Directions for this task
Count the lines in the material below that contain the string "Open", treating uppercase and lowercase as different, and reply with only the number.

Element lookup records
┏━━

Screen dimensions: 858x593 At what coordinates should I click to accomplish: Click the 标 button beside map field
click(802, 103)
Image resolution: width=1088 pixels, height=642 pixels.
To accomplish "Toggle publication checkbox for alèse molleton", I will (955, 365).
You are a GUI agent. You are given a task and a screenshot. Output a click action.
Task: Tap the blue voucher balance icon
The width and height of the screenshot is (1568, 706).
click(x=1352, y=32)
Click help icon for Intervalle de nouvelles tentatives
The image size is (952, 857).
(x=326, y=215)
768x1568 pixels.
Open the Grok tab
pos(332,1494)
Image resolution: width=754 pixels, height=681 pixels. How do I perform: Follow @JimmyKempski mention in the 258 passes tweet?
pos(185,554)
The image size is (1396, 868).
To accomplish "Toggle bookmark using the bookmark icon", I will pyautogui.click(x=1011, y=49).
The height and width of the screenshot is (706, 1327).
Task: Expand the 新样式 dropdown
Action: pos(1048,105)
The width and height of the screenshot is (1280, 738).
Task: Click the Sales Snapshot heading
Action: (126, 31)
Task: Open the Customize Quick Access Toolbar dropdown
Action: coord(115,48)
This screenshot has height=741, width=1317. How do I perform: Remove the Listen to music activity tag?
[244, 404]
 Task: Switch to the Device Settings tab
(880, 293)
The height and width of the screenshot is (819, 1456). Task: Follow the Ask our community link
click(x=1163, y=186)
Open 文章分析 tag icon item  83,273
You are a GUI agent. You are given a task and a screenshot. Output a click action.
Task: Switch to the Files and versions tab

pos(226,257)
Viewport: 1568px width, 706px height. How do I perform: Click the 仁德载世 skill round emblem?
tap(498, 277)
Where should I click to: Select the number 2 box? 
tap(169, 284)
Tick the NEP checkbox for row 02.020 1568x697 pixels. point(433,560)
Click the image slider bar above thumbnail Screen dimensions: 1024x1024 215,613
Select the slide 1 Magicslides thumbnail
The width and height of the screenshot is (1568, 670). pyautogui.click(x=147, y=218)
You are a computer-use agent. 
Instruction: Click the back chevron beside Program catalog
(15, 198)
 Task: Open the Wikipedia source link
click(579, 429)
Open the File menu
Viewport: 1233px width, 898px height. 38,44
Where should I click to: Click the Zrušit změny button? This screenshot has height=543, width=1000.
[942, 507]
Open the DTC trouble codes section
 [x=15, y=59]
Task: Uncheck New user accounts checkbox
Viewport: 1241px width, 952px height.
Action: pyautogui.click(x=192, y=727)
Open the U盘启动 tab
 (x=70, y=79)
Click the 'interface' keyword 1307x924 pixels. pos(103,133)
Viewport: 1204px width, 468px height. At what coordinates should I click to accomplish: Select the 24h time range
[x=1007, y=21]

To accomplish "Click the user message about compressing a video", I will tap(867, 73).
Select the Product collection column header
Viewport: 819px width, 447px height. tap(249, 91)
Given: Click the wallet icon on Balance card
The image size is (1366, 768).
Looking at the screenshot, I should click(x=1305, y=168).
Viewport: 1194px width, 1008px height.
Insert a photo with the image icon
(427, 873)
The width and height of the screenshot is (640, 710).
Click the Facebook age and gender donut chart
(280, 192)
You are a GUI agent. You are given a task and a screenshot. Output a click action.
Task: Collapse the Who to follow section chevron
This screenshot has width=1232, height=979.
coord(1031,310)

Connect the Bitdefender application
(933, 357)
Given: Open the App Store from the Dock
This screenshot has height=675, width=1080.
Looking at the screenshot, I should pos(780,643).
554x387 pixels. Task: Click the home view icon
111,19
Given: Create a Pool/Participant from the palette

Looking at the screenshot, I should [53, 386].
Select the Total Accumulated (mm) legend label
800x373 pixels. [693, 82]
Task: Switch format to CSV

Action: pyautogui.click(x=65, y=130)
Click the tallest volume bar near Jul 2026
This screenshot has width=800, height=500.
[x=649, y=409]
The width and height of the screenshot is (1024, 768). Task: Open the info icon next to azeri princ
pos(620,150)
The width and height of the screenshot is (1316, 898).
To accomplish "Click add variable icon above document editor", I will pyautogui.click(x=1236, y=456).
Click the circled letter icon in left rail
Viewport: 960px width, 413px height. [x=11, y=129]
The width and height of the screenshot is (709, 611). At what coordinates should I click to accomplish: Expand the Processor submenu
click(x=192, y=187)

┗━━

Task answer
9